The Add New Only process mode in Syntasa ensures that only new data partitions—those that do not already exist in the output table—are processed and added. Unlike other process modes, it does not overwrite or modify existing date partitions, making it an ideal choice when you only need to append new data without altering previously ingested records.
This mode is particularly useful when working with incremental data loads, ensuring that historical data remains unchanged while new date partitions are seamlessly appended into the output table.
How does it work?
The Add New Only process mode check the date partitions of the incoming data and compares it against the data partitions of existing output table, then it follows following 2 rules:
-
If a date partition already exists in the output table and is also present in the incoming data, the existing data for that partition remains unchanged. Even if the incoming data contains updates for the same partition, they are ignored.
-
If a date partition is not present in the output table but exists in the incoming data, a new date partition is created, and the corresponding data is inserted.
Example Scenario
Let's consider an output table containing data from 1st Jan 2025 to 4th Jan 2025:
Date Partition | Name |
1st Jan 2025 | Joe |
2nd Jan 2025 | Mark |
3rd Jan 2025 | Ricky |
4th Jan 2025 | Alex |
Now, assume the new incoming data contains the following records:
Date Partition | Name |
1st Jan 2025 | John |
2nd Jan 2025 | Elon |
5th Jan 2025 | James |
Job execution:
After executing the job in Add New Only mode for the period 1st Jan 2025 to 5th Jan 2025, the output table will be updated as follows:
Date Partition | Name |
1st Jan 2025 | Joe |
2nd Jan 2025 | Mark |
3rd Jan 2025 | Ricky |
4th Jan 2025 | Alex |
5th Jan 2025 | James |
Explanation of changes:
-
1st Jan 2025 & 2nd Jan 2025: These partitions already exist in the output table, so even though the incoming data contains new records for these dates (John, Elon), they are ignored. These two date partitions in the output table remains unaffected.
-
3rd Jan 2025 & 4th Jan 2025: No data was provided for these date partitions in the incoming data, so they remain unchanged in the output table.
-
5th Jan 2025: This date partition does not exist in the output table but exists in the incoming data, so it is created and populated in the output table.

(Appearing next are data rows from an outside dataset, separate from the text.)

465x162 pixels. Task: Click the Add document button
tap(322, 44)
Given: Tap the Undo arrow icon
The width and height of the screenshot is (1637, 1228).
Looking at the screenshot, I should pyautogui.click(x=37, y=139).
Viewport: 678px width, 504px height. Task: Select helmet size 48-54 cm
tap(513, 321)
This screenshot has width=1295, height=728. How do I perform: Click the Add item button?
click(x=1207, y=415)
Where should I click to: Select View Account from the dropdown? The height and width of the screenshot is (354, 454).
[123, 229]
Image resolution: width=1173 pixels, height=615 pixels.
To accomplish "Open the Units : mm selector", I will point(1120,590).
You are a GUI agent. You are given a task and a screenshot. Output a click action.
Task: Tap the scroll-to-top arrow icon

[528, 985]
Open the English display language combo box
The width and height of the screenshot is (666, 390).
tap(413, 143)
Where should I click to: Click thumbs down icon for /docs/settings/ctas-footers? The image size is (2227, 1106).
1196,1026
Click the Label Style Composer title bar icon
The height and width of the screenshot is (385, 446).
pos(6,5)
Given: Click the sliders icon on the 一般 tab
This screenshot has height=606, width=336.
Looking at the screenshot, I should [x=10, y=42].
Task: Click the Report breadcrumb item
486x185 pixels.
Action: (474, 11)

When to use 'Add New Only' process mode?
This mode is best suited for scenarios where data is appended incrementally, and modifications to existing partitions are not required. Below are common use cases:
-
Incremental Data Processing: When the data source continuously provides new date partitions, and you need to add them without modifying existing ones.
-
Historical Data Preservation: When past records must remain unchanged while only new data is added.
-
Optimized Performance for Large Datasets: Since existing partitions are not rewritten, this mode reduces processing time and storage overhead.
-
Scheduled Data Loads: Ideal for scheduled jobs where only newly available data needs to be ingested without affecting previous partitions.